"Passados doze anos, o Milagre se fora e, pior, a economia não podia ir. O país quebrara, chegando a ser necessário um telefonema de Figueiredo ao presidente Ronald Reagan, pedindo-lhe que o governo americano cobrisse a conta do Banco do Brasil em Nova York. Foi atendido e recebeu uma carta de Reagan, breve e direta: “Tenho a satisfação de lhe informar que conseguimos acomodar o assunto que discutimos recentemente. Isso foi conseguido no espírito de amizade que estou certo de que certamente será duradouro”. O general respondeu lembrando que “os problemas econômicos enfrentados pelo Brasil tem conotações globais e (...) a cooperação internacional é o melhor instrumento para a salvaguarda de interesses comuns”.2
(...)
Num truque eleitoral, o Planalto mudara a legislação, vinculando os votos de alto a baixo. Quem votasse num candidato a governador deveria votar na chapa do mesmo partido para senador, deputado federal e deputado estadual. Pensava-se que os candidatos mais próximos das bases eleitorais atrairiam as preferências para as escolhas majoritárias. Em alguns estados isso funcionou, em outros teve efeito contrário — os governadores puxaram os deputados estaduais. No balanço, produziu um desastre que o Planalto não previra. Diante da mudança, o Partido Popular extinguiu-se fazendo uma fusão com o novo PMDB e, com isso, a ele retornou Tancredo Neves. Perdeu-se a origem da ideia. Pela lógica, teria partido do Gabinete Civil. Sucessivas inconfidências atribuíram-na ao SNI.

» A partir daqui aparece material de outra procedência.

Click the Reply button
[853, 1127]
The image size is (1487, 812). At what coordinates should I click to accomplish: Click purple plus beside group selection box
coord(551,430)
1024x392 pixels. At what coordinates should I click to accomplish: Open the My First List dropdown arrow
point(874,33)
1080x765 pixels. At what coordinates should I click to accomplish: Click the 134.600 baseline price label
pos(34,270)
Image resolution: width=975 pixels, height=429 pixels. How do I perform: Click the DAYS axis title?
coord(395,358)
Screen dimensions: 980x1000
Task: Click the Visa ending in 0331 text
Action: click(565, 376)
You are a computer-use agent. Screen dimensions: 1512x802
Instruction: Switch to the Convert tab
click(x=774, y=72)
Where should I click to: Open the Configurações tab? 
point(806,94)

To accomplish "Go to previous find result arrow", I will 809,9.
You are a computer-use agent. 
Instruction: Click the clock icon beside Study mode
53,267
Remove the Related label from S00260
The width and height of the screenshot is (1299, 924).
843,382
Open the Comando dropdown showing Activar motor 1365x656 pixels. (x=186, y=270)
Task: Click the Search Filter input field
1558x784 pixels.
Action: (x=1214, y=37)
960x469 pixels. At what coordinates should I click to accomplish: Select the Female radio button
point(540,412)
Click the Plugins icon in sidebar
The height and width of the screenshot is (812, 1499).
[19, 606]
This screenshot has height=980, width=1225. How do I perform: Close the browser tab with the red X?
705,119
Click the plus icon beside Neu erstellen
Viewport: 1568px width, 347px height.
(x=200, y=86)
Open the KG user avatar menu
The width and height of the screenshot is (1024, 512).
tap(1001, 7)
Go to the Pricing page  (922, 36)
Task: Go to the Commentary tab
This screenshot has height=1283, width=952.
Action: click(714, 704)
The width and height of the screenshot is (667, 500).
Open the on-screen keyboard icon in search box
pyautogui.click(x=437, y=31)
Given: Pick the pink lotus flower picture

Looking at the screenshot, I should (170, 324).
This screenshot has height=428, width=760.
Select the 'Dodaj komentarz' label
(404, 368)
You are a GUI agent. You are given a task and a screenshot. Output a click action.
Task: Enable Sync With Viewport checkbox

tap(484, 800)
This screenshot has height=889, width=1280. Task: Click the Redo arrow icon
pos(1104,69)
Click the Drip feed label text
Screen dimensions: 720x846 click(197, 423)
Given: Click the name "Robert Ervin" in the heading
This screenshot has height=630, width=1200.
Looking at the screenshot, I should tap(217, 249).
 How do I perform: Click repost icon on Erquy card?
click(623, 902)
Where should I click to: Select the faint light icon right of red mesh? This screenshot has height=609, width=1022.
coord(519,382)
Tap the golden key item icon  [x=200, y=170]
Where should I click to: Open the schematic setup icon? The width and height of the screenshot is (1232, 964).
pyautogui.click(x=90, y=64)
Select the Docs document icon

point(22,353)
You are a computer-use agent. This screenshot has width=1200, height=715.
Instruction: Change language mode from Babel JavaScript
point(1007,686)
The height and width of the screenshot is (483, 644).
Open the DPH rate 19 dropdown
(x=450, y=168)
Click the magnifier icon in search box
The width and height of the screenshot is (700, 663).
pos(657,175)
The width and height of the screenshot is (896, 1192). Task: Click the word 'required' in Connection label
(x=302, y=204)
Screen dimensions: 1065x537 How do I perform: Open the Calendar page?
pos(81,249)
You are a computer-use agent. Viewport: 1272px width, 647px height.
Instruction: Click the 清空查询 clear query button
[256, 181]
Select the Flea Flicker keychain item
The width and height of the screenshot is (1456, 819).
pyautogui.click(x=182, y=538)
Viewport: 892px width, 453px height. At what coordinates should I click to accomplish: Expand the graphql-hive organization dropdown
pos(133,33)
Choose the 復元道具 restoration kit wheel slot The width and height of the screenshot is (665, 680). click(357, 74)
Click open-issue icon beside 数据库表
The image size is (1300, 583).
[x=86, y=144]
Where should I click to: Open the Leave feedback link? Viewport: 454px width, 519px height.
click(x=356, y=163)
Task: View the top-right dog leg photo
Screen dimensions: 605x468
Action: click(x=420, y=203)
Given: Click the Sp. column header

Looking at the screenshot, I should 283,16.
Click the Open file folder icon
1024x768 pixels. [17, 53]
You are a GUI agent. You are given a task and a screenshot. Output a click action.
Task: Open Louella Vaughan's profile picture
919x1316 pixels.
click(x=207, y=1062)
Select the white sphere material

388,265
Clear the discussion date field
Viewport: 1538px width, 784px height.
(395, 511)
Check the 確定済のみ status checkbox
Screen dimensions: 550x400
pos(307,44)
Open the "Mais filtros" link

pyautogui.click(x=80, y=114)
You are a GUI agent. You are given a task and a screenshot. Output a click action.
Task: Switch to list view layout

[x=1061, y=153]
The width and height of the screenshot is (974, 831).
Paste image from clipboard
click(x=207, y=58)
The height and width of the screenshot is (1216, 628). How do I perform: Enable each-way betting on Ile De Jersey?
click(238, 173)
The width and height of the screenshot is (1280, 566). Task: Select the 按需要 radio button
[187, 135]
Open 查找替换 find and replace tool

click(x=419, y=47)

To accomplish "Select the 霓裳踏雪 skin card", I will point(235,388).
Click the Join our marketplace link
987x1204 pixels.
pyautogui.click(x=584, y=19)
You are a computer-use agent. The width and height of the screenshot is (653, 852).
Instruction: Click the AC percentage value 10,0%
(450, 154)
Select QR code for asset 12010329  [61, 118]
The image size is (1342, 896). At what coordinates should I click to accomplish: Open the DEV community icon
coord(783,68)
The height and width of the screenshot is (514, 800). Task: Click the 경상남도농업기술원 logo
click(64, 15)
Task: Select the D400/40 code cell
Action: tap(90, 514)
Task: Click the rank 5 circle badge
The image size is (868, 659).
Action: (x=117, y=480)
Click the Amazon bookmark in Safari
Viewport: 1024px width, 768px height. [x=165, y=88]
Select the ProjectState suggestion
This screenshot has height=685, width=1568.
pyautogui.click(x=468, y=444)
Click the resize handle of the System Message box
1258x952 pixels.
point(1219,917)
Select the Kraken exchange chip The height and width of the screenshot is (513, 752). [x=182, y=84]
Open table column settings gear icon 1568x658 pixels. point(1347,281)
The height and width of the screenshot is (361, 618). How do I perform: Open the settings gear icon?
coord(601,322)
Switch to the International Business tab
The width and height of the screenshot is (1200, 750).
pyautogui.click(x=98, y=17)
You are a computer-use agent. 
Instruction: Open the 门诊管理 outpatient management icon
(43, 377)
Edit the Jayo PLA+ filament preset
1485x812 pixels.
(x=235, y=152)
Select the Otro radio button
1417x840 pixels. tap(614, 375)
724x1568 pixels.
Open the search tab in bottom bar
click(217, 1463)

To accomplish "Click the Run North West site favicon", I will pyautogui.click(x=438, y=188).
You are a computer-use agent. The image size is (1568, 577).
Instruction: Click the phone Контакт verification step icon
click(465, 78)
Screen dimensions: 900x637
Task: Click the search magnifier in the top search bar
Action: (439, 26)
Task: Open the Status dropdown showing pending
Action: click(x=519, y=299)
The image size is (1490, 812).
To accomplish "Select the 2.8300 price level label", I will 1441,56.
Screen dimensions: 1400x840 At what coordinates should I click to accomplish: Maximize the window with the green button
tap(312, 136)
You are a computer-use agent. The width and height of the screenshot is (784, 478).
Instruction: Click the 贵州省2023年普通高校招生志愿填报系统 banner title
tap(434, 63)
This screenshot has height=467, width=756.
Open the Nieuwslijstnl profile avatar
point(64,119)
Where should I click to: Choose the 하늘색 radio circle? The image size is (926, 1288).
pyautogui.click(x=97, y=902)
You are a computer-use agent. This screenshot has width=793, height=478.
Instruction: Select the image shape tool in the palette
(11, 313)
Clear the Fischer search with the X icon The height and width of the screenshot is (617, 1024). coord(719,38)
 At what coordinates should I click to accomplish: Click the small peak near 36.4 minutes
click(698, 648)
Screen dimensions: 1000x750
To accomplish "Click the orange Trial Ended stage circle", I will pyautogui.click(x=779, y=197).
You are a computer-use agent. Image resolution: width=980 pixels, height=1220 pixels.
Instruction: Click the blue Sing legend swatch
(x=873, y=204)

Olhando-se para os grandes números, o regime saiu derrotado do pleito. A oposição recebera 25,3 milhões de votos em disputas pelos governos estaduais, contra 17,9 milhões dados ao PDS. Graças às manipulações, das eleições resultaram três situações. Na primeira, essencial para a manutenção do projeto de “conservarmos o poder efetivo até 1991”,4 o partido do governo preservou a maioria no Colégio Eleitoral que escolheria seu sucessor. Sozinho, teria a maioria dos 686 votos.5 Na segunda, manteve-se próximo da maioria no Congresso, com 235 das 479 cadeiras na Câmara, assegurando também o controle do Senado.6 Na terceira, pela primeira vez em dezoito anos,
governadores de partidos da oposição assumiriam, em março de 1983, a administração de dez estados. Entre eles, São Paulo, Minas Gerais, Paraná e Rio de Janeiro. Das três novidades, essa era a única que mexia com o poder.
A eleição de dez governadores oposicionistas representou o fim do mais longo período de centralização administrativa da história republicana. Nesses estados concentravam-se 59% da população, 75% da produção nacional e 72% da arrecadação federal.7 Uma oposição que estivera amarrada à miséria de discretas doações amigas passaria a administrar orçamentos bilionários, bancos estaduais e grandes empresas estatais de energia e telefone. Os bancos dos estados de São Paulo, Rio de Janeiro e Minas Gerais superavam em depósitos o Banco do Brasil. São Paulo era dono da VASP, a segunda maior empresa aérea do país. As verbas publicitárias controladas por esses governadores rompiam o monopólio da propaganda que ajudara a lustrar o regime."
GASPARI, Elio. A Ditadura Acabada. Rio de Janeiro: Intrínseca, 2016.